The web is a tabloid medium.
Like tabloid newspapers, the web collects the world’s news and notes, analysis and opinion, flotsam and jetsam, organizing it all in helter-skelter fashion without passing judgment. Great content and nonsense are treated the same. The web, like the tabloid, is a great leveler, a place where Miley Cyrus and Clayton Christiansen meet on equal terms. (Actually, this is being generous to Christiansen who rarely if ever twerks or posts selfies on Instagram or Facebook. Google suggests Los Angeles Dodger pitcher Clayton Kershaw, not Christiansen, before you can finish typing Clayton, but Miley pops up as soon as you get to the L.)
Given that the web’s tower of babble climbs higher than any human eye can see, we depend upon inhuman Sherpa – search engines – to scale it. And as every piece of writing that’s published on the web – from white papers and articles to blogs and tweets – needs to grab the reader’s attention quickly, communicate its essence swiftly, and suggest that whatever runs beneath the headline is going to be compelling, helpful, titillating and novel, it better have a good one.
Otherwise, why bother with it?
This is what tabloid newspaper headlines have been striving to do for generations.
As an old (don’t ask) tabloid editor in the pre-Internet era, I was drilled in headline writing by dozens of cigar-chomping practitioners of the art. They bequeathed to me five rules that one would still, in my opinion, do well to follow.

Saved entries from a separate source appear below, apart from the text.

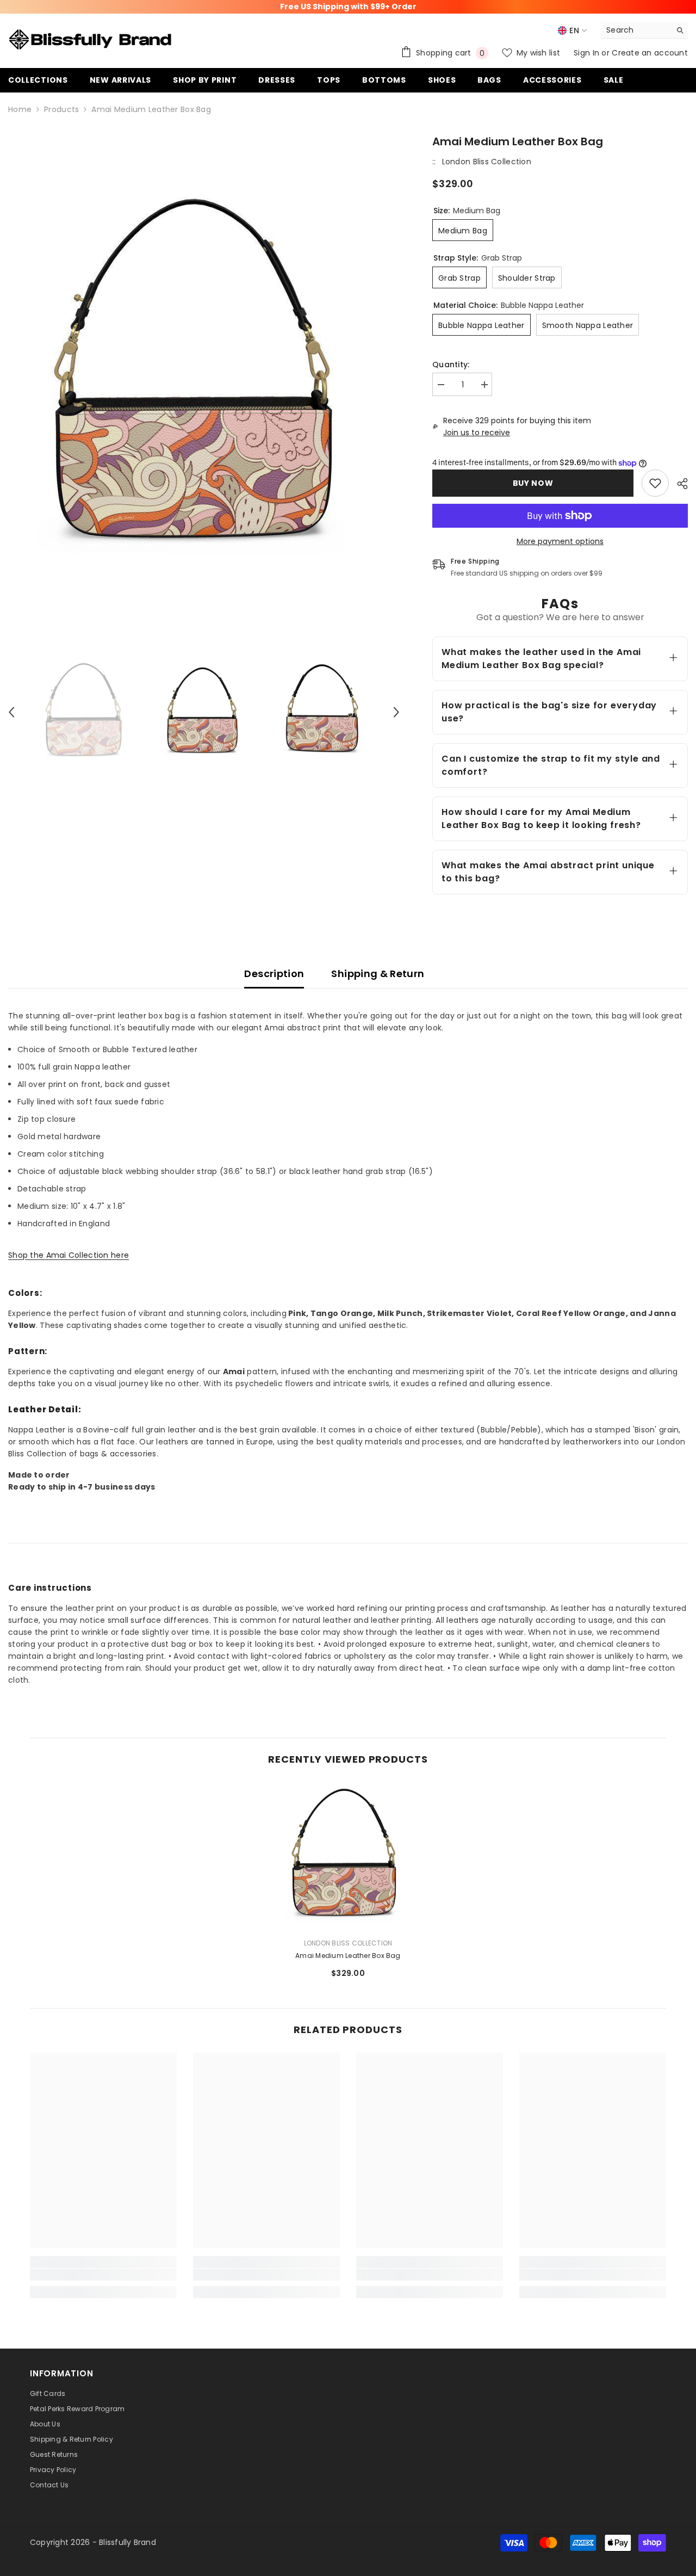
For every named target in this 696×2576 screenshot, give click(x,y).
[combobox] (636, 30)
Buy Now (533, 483)
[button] (11, 712)
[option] (204, 377)
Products (61, 109)
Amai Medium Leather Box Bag (347, 1955)
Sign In (587, 52)
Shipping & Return (377, 973)
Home (20, 109)
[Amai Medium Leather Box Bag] (348, 1855)
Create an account (650, 52)
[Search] (644, 30)
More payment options (560, 541)
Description (274, 973)
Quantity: (451, 364)
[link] (655, 483)
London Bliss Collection (486, 161)
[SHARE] (678, 484)
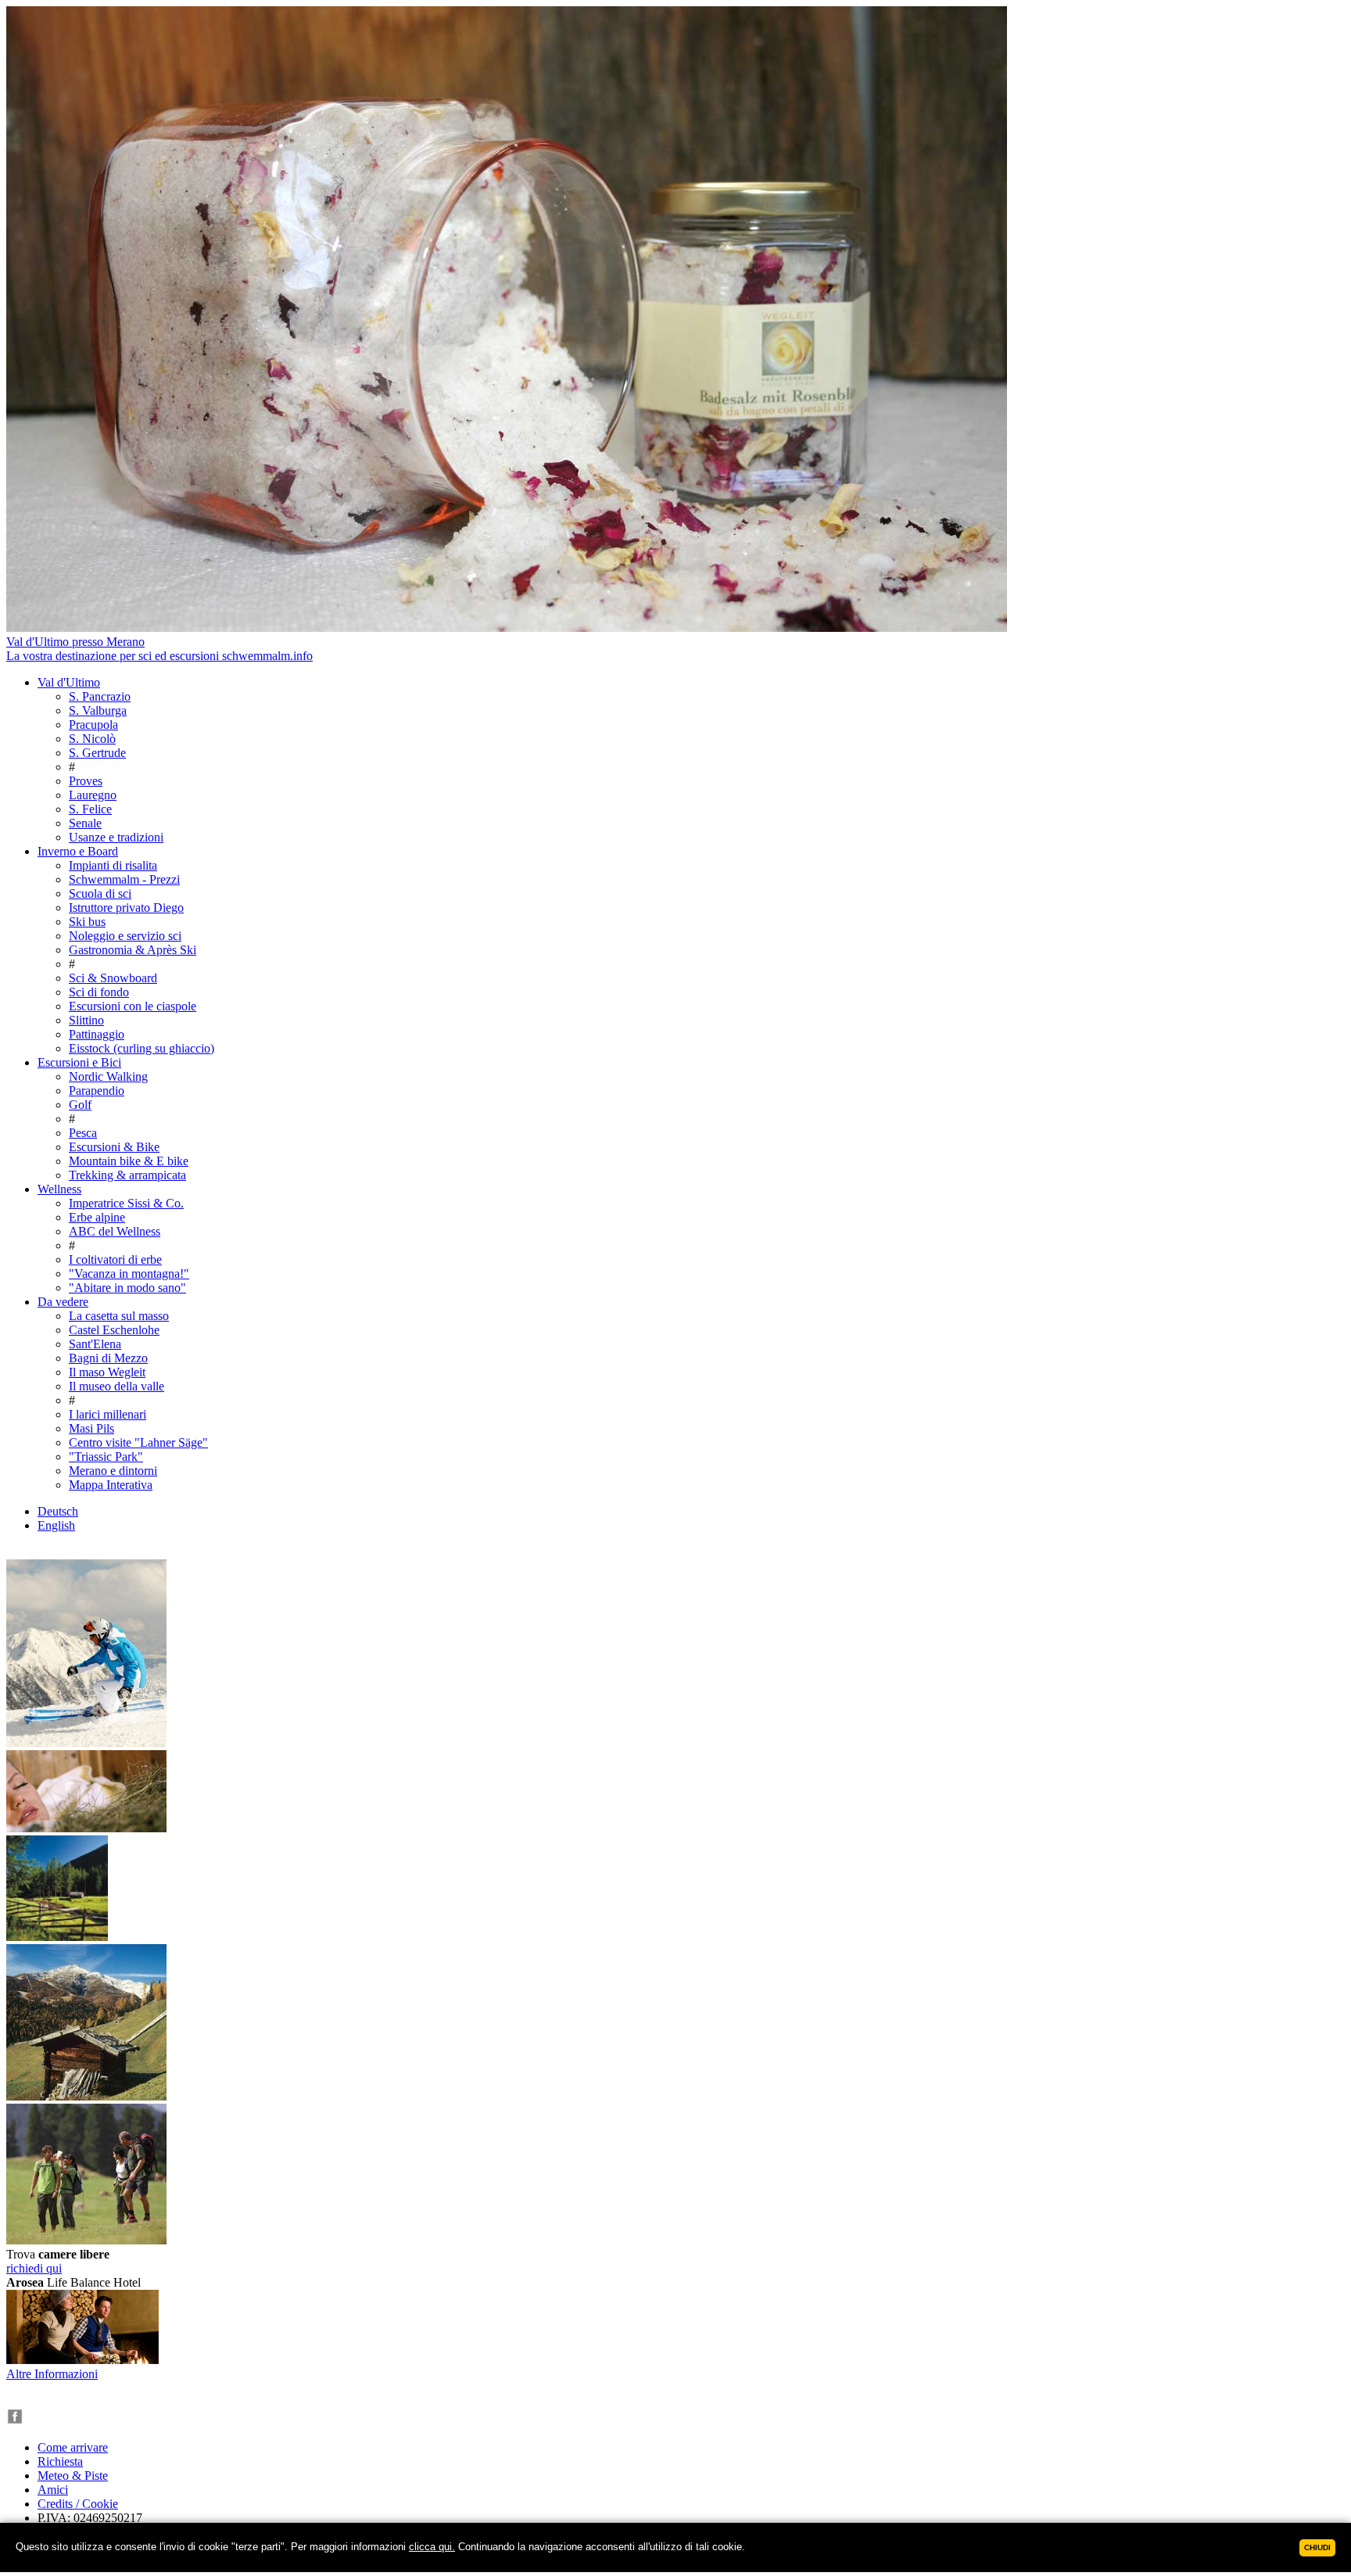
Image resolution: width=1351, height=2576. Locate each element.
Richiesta (60, 2461)
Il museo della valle (116, 1386)
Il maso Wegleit (107, 1372)
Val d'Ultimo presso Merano (75, 641)
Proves (85, 781)
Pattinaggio (96, 1034)
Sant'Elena (95, 1344)
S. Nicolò (92, 738)
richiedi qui (34, 2268)
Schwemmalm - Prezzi (124, 879)
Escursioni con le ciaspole (132, 1006)
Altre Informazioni (52, 2373)
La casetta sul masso (119, 1315)
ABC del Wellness (114, 1231)
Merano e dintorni (113, 1470)
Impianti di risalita (113, 865)
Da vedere (63, 1301)
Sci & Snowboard (113, 978)
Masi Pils (91, 1428)
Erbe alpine (97, 1217)
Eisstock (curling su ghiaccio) (141, 1048)
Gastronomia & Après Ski (132, 949)
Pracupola (93, 724)
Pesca (83, 1132)
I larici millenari (107, 1414)
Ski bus (87, 921)
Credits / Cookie (78, 2503)
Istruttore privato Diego (126, 907)
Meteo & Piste (73, 2475)
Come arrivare (73, 2447)
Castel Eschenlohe (114, 1329)
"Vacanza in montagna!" (129, 1273)
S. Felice (90, 809)
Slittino (86, 1020)
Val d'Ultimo (69, 682)
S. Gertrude (97, 752)
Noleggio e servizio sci (125, 935)
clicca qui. (432, 2547)
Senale (85, 823)
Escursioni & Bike (114, 1146)
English (56, 1525)
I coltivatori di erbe (115, 1259)
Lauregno (92, 795)
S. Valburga (98, 710)
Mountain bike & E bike (128, 1161)
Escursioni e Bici (79, 1062)
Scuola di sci (100, 893)
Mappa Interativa (110, 1484)
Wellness (59, 1189)
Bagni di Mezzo (108, 1358)
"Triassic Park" (106, 1456)
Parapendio (96, 1090)
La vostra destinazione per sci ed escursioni (159, 655)
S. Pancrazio (100, 696)
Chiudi (1317, 2547)
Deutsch (58, 1511)
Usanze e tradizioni (116, 837)
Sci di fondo (99, 992)
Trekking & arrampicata (127, 1175)
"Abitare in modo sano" (127, 1287)
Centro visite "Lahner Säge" (138, 1442)
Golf (80, 1104)
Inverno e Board (78, 851)
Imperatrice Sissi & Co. (126, 1203)
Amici (53, 2489)
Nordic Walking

- Use numbers. People love to know what they’re going to get from an article before they decide to invest the time to read it, and nothing tells them that more quickly than a number. From this article you’re going to get five rules. Not four, not six, five. The headline tells me that; now I can relax. And use the magic numbers. What are the magic numbers? Three is a magic number. It is better to have three rules than two or four. Five is a magic number. Seven is lucky. Six, eight, and nine are unlucky and not much good. If you have six tips, or eight reasons, lose or add one. Ten is excellent. Above ten, everything is worthless until you hit 25, 50, 99, 100, and 101. (Why is this true? Because an editor explained it to me at a volume that caused me to go deaf in one ear for at least three hours . . . not two, not four, three.)
- Use verbs. A headline is not a label. Labels belong on bottles and cans. Labels do not need verbs. But headlines without verbs just lie there, waiting to be ignored. When President Gerald Ford denied federal aid to a New York City facing bankruptcy in an Oct. 29, 1975 speech, the Oct. 30 Daily News headline famously read “Ford to City: Drop Dead!” It could have said, “No Aid for City,” or simply “Helpless.” But the imperative verb cut through the noise and made it memorable. It also used Rule Three, to wit:
- Use emotion. Specifically, try to anticipate and reflect your reader’s emotions. People will read you if they think you feel the way they do. Granted, this is hard for professional service firms writing serious articles about serious and often technical subjects, but it’s not impossible. For example, say you’re writing about virtualizing servers to implement Big Data solutions in a legacy environment. (Uh, oh. Almost nodded off writing that sentence.) Your headline could be, “Server Virtualization: Big Data in Legacy Environments,” which is a label, and tedious to boot, or it could be “The Joy of Turning Tiny Boxes into Big Data,” or “Trapped by Your Servers? Build a Cloud in Your Basement.”
- Tell the story. Writing headlines is an invitation to be witty. Witty rarely works. The opportunity to write a headline as smart as “Headless Body in Topless Bar” doesn’t come around very often. (Yes, that one violates Rule 2, but it tells the story, and rules are made to be broken.) Too often, people fall in love with headlines that reference pop songs titles. (How many articles have been headlined “Going Mobile,” which may tell Who fans that you’re hip but not a lot more. The headline’s job is to tell the reader what the story will be about as succinctly as possible, not to demonstrate one’s familiarity with pop culture.
- Use hooks. Most articles that represent thought leadership are created to help the reader do something, and it’s important to hook him or her with such reliable lures such as “Your Guide To . . .”, “What You Need to Know About . . .” “What You Don’t Know About,” or, “How to . . .” For example, “How to Write Great Headlines: 5 Rules.”
If you can find a great headline that violates more than one of these rules, I’d love to hear about it. Bet you can’t.